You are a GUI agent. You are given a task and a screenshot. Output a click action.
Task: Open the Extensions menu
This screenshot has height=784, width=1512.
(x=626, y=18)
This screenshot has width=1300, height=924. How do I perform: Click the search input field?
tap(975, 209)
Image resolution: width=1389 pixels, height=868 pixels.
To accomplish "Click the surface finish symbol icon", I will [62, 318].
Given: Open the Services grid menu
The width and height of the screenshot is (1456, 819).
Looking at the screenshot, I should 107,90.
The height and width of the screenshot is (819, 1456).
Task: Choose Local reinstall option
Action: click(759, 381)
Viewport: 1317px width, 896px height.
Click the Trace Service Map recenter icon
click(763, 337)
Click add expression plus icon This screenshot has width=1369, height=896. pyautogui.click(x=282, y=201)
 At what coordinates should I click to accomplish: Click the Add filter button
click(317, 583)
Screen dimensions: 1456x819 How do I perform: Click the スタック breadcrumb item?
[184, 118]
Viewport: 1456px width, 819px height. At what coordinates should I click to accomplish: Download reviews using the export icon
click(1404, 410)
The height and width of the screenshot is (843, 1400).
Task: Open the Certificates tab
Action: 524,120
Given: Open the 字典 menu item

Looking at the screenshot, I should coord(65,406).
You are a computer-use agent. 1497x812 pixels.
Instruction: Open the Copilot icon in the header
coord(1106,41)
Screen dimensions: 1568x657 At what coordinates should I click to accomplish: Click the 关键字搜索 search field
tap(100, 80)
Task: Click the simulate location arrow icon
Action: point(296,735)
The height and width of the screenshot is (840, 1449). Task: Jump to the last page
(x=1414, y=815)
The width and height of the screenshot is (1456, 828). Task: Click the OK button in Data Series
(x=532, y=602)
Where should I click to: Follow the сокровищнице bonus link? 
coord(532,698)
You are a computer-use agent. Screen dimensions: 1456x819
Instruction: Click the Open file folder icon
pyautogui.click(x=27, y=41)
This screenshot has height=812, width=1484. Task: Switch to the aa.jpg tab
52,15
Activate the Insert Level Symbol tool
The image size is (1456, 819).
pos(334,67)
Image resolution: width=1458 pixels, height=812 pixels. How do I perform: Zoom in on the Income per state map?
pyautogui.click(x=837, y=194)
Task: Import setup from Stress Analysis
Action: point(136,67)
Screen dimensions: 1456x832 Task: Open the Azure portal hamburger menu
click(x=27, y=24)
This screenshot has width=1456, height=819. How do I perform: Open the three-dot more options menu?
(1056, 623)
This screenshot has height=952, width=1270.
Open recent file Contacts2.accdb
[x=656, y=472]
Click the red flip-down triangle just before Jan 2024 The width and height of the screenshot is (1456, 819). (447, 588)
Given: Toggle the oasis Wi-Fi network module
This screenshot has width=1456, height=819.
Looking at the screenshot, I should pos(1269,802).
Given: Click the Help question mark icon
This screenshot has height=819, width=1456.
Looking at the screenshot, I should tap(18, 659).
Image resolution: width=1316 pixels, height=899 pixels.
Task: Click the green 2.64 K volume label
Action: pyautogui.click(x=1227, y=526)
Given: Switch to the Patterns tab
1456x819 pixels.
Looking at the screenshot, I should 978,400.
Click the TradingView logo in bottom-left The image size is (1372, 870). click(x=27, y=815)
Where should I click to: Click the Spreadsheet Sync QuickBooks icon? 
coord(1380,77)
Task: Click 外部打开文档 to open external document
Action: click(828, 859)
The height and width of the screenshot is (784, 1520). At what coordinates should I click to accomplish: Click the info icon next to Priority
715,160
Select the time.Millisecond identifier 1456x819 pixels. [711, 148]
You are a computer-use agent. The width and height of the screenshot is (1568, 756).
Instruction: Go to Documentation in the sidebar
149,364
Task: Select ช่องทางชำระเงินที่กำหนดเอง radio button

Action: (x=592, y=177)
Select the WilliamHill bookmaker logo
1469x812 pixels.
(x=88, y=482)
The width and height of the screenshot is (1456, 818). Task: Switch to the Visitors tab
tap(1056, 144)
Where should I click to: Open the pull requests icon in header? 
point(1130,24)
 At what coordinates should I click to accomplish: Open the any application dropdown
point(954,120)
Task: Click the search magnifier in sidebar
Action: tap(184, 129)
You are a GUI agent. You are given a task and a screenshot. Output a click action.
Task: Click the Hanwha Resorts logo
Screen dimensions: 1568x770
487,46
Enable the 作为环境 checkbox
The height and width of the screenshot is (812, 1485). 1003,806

- [Aim of the exercise]: Go line by line through the records above and copy each one containing "agent".

- [Written reply]:
You are a GUI agent. You are given a task and a screenshot. Output a click action.
You are a computer-use agent. 1497x812 pixels.
You are a computer-use agent. Screen dimensions: 1456x819
You are a computer-use agent. The width and height of the screenshot is (1568, 756).
You are a GUI agent. You are given a task and a screenshot. Output a click action.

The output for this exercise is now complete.